Task requirements: Pictures excluded, reproduce exactly the lines below from the one with "Task: Follow the door module hyperlink" through the one with "The width and", both included.

Entries provided:
== == ==
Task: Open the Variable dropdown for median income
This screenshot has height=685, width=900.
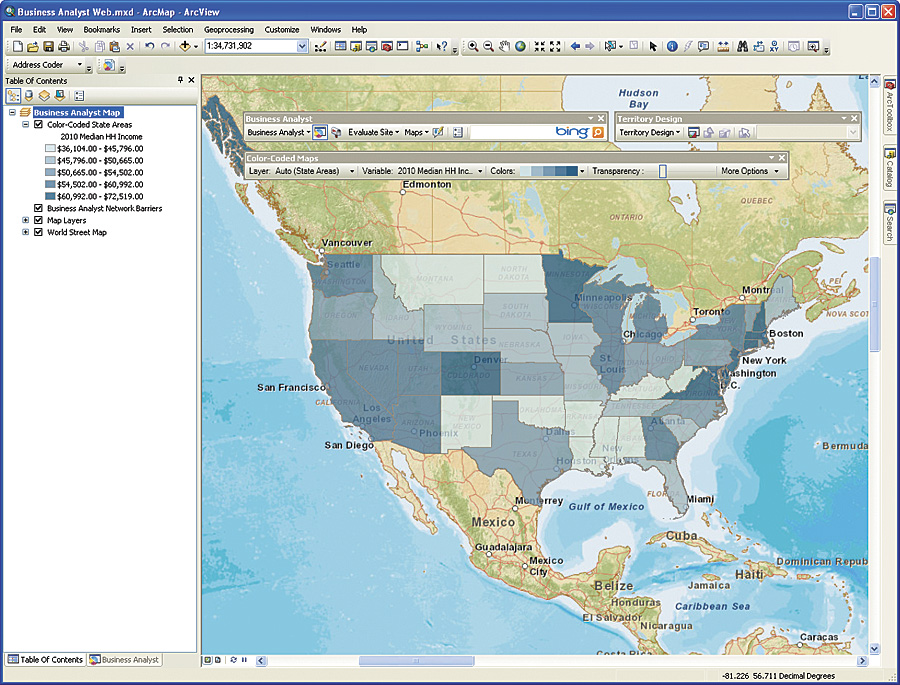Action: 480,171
== == ==
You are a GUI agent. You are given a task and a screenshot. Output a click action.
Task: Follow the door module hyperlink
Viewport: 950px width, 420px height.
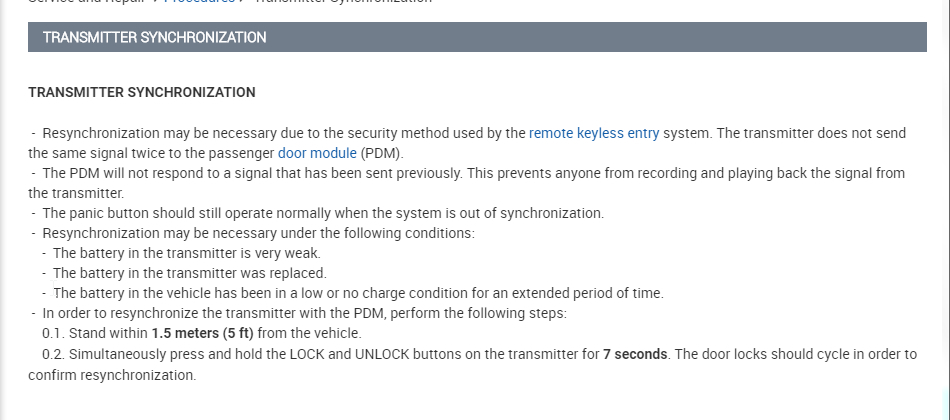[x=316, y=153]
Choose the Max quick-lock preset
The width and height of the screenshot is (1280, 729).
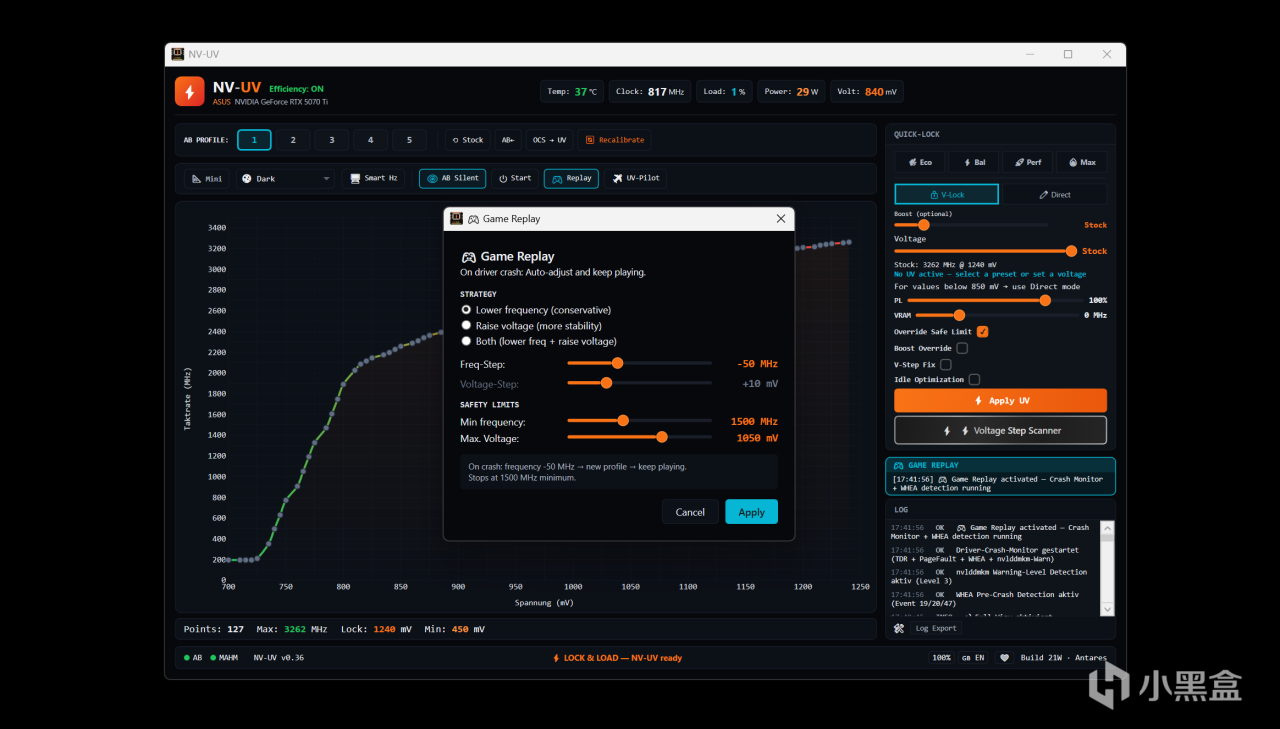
== == ==
Response for this exercise:
Task: Follow the door module hyperlink
Viewport: 950px width, 420px height.
[x=316, y=153]
Choose the Max quick-lock preset
The width and height of the screenshot is (1280, 729).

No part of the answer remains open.